*** Block opens ***

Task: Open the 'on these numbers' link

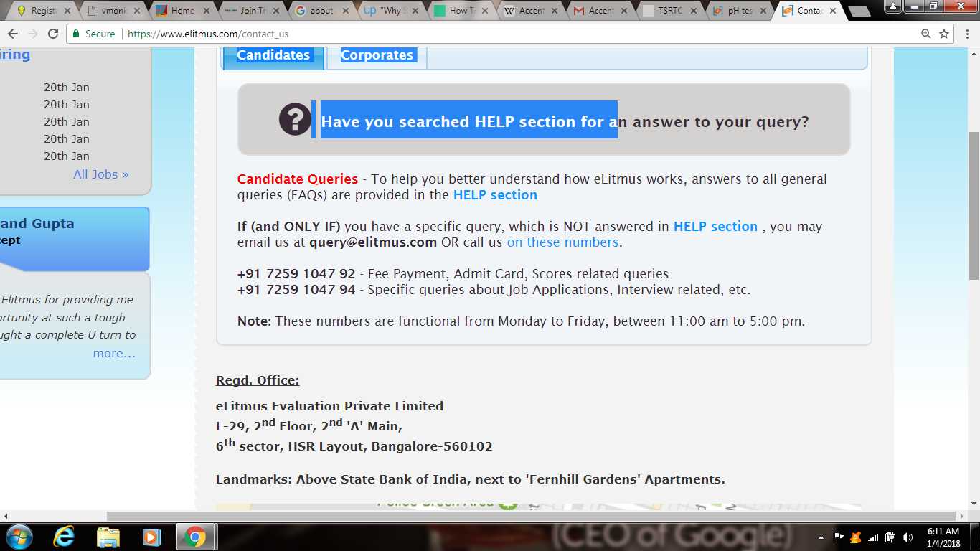Action: (x=562, y=242)
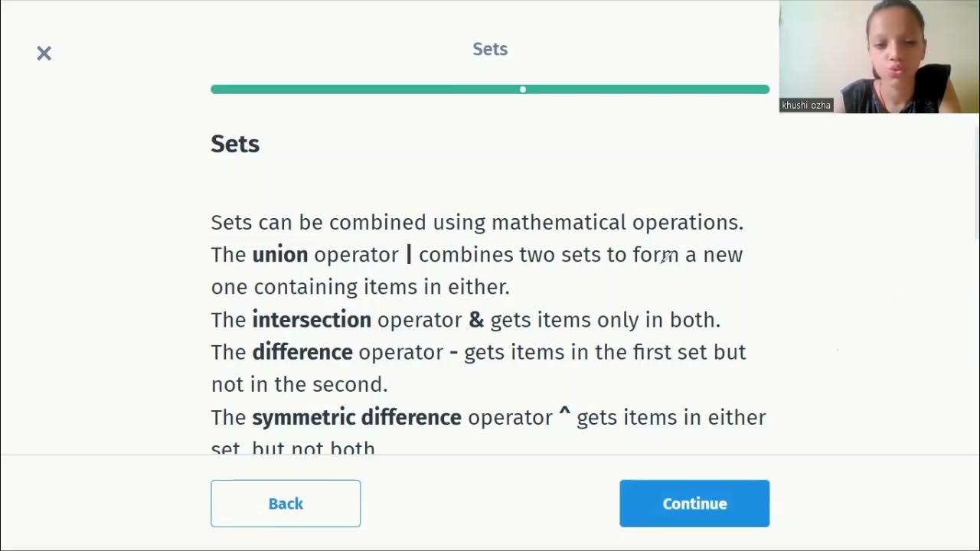Screen dimensions: 980x551
Task: Click the caret symmetric difference operator symbol
Action: pyautogui.click(x=565, y=416)
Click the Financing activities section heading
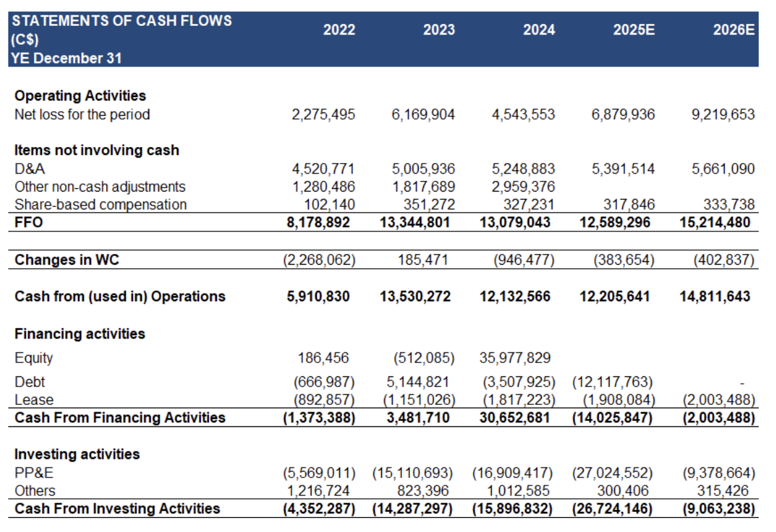Screen dimensions: 776x532 point(80,334)
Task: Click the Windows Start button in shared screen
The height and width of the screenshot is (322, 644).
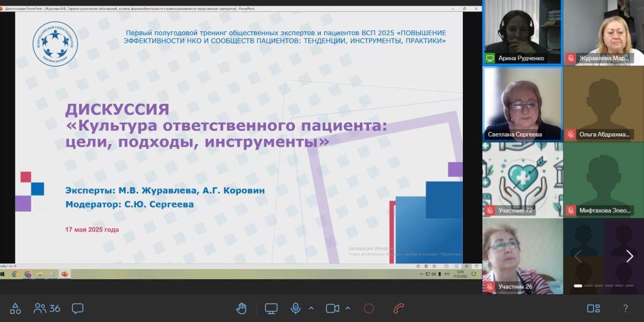Action: (3, 274)
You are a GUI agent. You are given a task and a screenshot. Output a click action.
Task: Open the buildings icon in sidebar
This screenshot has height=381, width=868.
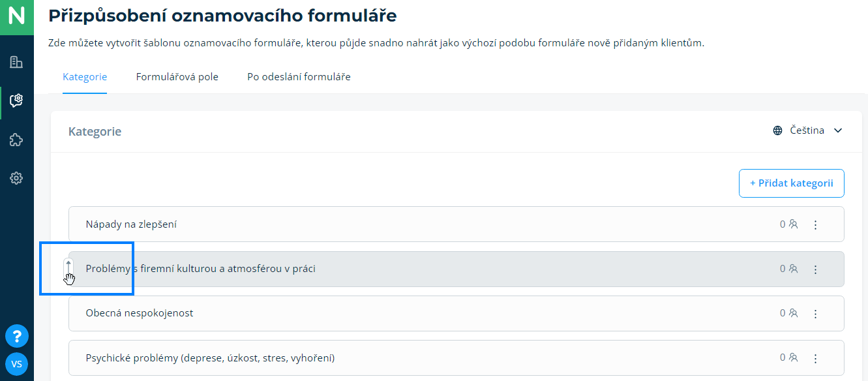point(17,63)
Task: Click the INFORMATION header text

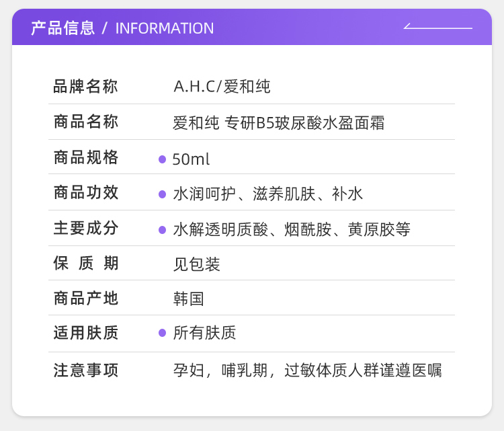Action: click(x=165, y=28)
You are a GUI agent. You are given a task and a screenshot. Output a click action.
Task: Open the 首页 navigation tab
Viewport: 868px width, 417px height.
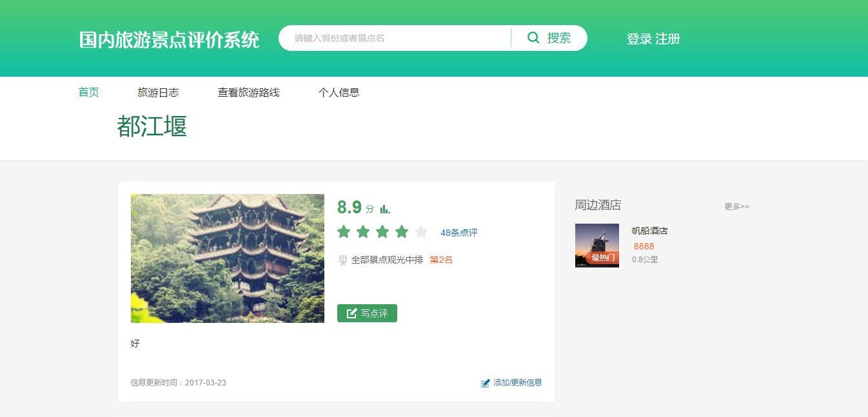tap(88, 92)
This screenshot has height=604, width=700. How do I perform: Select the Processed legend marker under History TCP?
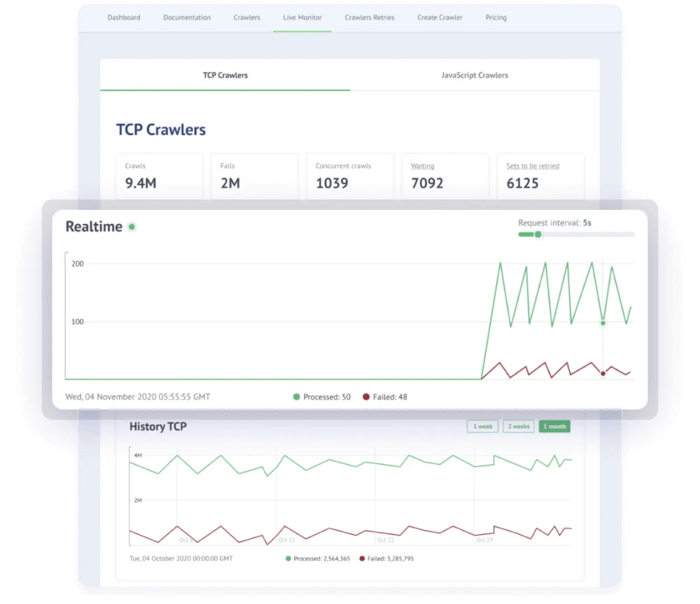click(x=287, y=559)

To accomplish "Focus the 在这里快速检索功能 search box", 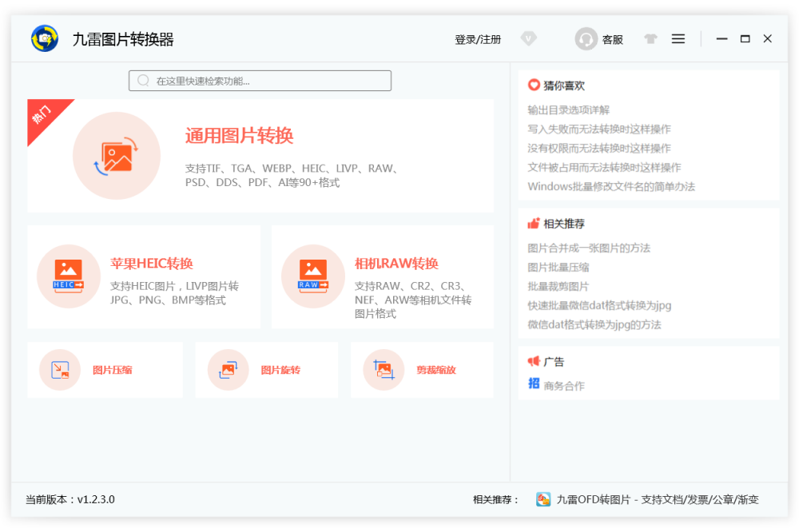I will [260, 81].
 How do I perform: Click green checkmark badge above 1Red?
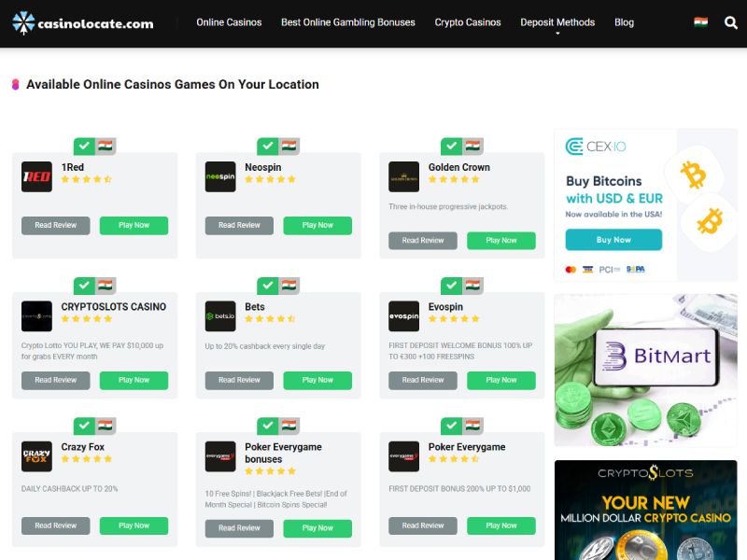point(84,147)
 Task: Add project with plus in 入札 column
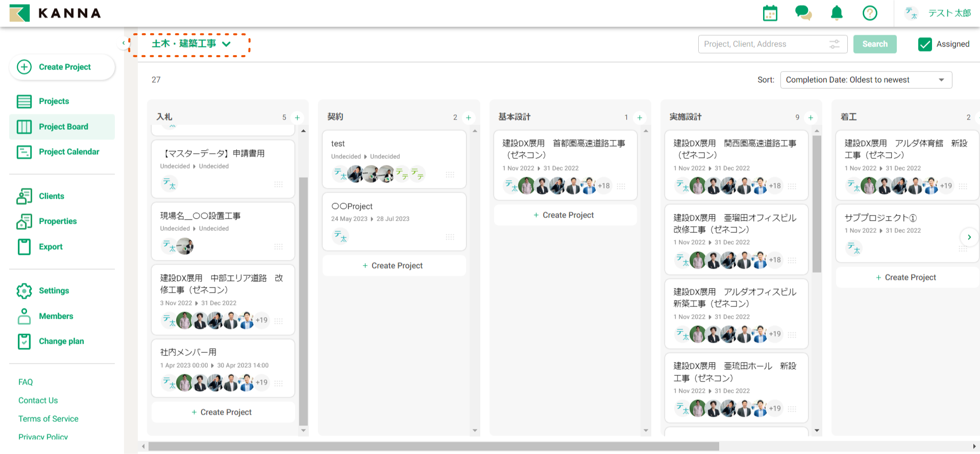coord(297,117)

*** Block closes ***

Repeat exactly the stretch of the listing above that starts with the line holding "Click the Financing" and finishes with the line holding "Task: Open the 首页 navigation tab", both included. Skip every picture.

ANSWER SPACE:
Click the Financing activities section heading
Screen dimensions: 776x532 point(80,334)
Task: Click the Windows Start button in shared screen
The height and width of the screenshot is (322, 644).
Action: (3, 274)
You are a GUI agent. You are given a task and a screenshot. Output a click action.
Task: Open the buildings icon in sidebar
This screenshot has height=381, width=868.
point(17,63)
Task: Click the INFORMATION header text

Action: click(x=165, y=28)
You are a GUI agent. You are given a task and a screenshot. Output a click action.
Task: Open the 首页 navigation tab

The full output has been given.